Tudo isto demonstra a decadência jornalística daquela época, em que as notícias eram publicadas em função dos interesses dos diretores de cada jornal. A forma como os jornais nos são descritos retrata uma forma decadente dos mesmos: “ mas só Lisboa, só a horrível Lisboa, com o seu apodrecimento moral, o seu rebaixamento social, a perda inteira do bom senso, o desvio profundo do bom gosto, a sua pulhice e o seu calão, podia produzir uma Corneta do Diabo”. Lisboa, neste estado, é o retrato de todo o país. Quando um redator do jornal A Tarde tenda redigir sem sucesso uma notícia anunciando um livro evidencia ainda com mais clareza a mediocridade do jornalismo português da época.
Neste episódio Dâmaso, faz uso do jornal para expor, humilhar e criticar publicamente Carlos e Maria Eduarda.

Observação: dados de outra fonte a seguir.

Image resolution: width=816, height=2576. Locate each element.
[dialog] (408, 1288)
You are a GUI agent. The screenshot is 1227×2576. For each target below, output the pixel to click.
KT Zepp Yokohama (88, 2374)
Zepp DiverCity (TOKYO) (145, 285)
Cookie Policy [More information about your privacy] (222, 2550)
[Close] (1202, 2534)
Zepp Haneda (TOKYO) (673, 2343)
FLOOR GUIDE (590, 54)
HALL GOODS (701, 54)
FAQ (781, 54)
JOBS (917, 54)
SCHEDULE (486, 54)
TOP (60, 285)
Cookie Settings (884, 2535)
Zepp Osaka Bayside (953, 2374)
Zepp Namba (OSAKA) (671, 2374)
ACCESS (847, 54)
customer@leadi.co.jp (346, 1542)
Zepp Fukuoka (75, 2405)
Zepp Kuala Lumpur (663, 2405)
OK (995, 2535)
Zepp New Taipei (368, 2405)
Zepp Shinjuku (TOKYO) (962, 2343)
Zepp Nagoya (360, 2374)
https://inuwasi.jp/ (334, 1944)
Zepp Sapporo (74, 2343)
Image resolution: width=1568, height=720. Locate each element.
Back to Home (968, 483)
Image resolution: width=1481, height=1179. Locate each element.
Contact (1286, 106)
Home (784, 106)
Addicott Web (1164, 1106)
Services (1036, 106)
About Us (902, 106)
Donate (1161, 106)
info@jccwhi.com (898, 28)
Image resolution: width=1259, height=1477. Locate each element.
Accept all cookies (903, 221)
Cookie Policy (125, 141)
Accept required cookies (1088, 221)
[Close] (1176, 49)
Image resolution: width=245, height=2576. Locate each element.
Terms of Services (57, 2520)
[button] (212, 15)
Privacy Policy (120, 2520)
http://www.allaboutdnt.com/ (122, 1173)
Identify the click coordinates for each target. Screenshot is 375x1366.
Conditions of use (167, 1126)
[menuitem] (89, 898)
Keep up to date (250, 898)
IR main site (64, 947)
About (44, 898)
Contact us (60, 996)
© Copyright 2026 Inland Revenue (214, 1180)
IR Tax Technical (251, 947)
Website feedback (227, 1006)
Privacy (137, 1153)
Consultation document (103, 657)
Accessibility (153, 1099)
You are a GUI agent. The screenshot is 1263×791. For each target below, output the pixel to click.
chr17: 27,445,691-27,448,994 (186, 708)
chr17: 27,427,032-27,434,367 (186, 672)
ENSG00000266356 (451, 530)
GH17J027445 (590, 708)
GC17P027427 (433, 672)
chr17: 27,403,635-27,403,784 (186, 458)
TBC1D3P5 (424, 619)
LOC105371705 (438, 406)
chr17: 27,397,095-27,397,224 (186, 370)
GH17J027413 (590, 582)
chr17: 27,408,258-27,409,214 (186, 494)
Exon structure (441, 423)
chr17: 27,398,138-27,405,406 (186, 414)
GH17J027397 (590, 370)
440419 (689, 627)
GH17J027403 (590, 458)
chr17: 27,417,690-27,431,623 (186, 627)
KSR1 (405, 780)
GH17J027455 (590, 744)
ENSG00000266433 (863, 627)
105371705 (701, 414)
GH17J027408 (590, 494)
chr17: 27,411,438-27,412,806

Esta atitude provoca Carlos e Ega. Ega acaba por publicar num segundo jornal, forçadamente, a carta de desculpas de Dâmaso a Carlos e é através desta que irá conhecer Guimarães, tio de Dâmaso, que lhe veio pedir explicações sobre a tal carta. É Guimarães que vai desequilibrar a harmonia existente entre Carlos e Maria. É ele que vai por a descoberto toda a história que compromete o relacionamento destas duas personagens da intriga central.